GIVEN DATA: Begin
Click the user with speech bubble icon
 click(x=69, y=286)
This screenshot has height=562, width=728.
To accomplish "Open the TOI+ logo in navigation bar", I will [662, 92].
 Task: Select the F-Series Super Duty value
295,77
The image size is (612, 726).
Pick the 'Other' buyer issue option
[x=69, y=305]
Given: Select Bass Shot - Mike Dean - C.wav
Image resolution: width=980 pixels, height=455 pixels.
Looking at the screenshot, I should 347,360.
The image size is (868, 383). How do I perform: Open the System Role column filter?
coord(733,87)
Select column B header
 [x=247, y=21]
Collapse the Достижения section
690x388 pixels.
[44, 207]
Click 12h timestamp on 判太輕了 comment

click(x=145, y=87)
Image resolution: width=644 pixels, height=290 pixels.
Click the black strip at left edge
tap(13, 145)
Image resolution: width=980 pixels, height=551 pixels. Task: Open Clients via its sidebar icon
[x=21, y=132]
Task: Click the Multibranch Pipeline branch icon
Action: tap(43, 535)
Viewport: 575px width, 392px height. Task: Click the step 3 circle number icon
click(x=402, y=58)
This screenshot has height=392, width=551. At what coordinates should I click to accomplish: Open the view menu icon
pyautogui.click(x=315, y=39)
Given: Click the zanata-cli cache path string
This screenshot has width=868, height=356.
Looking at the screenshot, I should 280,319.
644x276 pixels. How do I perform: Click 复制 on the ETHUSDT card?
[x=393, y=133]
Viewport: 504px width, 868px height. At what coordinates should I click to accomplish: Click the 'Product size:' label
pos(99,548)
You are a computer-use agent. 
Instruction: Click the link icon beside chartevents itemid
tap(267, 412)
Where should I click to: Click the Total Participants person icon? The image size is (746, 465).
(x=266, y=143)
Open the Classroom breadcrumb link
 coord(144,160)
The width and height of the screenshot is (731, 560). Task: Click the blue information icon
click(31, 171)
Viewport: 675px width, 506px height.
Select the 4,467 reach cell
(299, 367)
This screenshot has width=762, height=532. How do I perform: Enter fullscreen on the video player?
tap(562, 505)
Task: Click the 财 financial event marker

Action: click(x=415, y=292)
GIVEN DATA: End
Repeat the data above, word for word.

COMPLETED EXERCISE:
Click the user with speech bubble icon
 click(x=69, y=286)
This screenshot has height=562, width=728.
To accomplish "Open the TOI+ logo in navigation bar", I will [662, 92].
 Task: Select the F-Series Super Duty value
295,77
The image size is (612, 726).
Pick the 'Other' buyer issue option
[x=69, y=305]
Given: Select Bass Shot - Mike Dean - C.wav
Image resolution: width=980 pixels, height=455 pixels.
Looking at the screenshot, I should 347,360.
The image size is (868, 383). How do I perform: Open the System Role column filter?
coord(733,87)
Select column B header
 [x=247, y=21]
Collapse the Достижения section
690x388 pixels.
[44, 207]
Click 12h timestamp on 判太輕了 comment

click(x=145, y=87)
Image resolution: width=644 pixels, height=290 pixels.
Click the black strip at left edge
tap(13, 145)
Image resolution: width=980 pixels, height=551 pixels. Task: Open Clients via its sidebar icon
[x=21, y=132]
Task: Click the Multibranch Pipeline branch icon
Action: tap(43, 535)
Viewport: 575px width, 392px height. Task: Click the step 3 circle number icon
click(x=402, y=58)
This screenshot has height=392, width=551. At what coordinates should I click to accomplish: Open the view menu icon
pyautogui.click(x=315, y=39)
Given: Click the zanata-cli cache path string
This screenshot has width=868, height=356.
Looking at the screenshot, I should 280,319.
644x276 pixels. How do I perform: Click 复制 on the ETHUSDT card?
[x=393, y=133]
Viewport: 504px width, 868px height. At what coordinates should I click to accomplish: Click the 'Product size:' label
pos(99,548)
You are a computer-use agent. 
Instruction: Click the link icon beside chartevents itemid
tap(267, 412)
Where should I click to: Click the Total Participants person icon? The image size is (746, 465).
(x=266, y=143)
Open the Classroom breadcrumb link
 coord(144,160)
The width and height of the screenshot is (731, 560). Task: Click the blue information icon
click(31, 171)
Viewport: 675px width, 506px height.
Select the 4,467 reach cell
(299, 367)
This screenshot has width=762, height=532. How do I perform: Enter fullscreen on the video player?
tap(562, 505)
Task: Click the 财 financial event marker

Action: click(x=415, y=292)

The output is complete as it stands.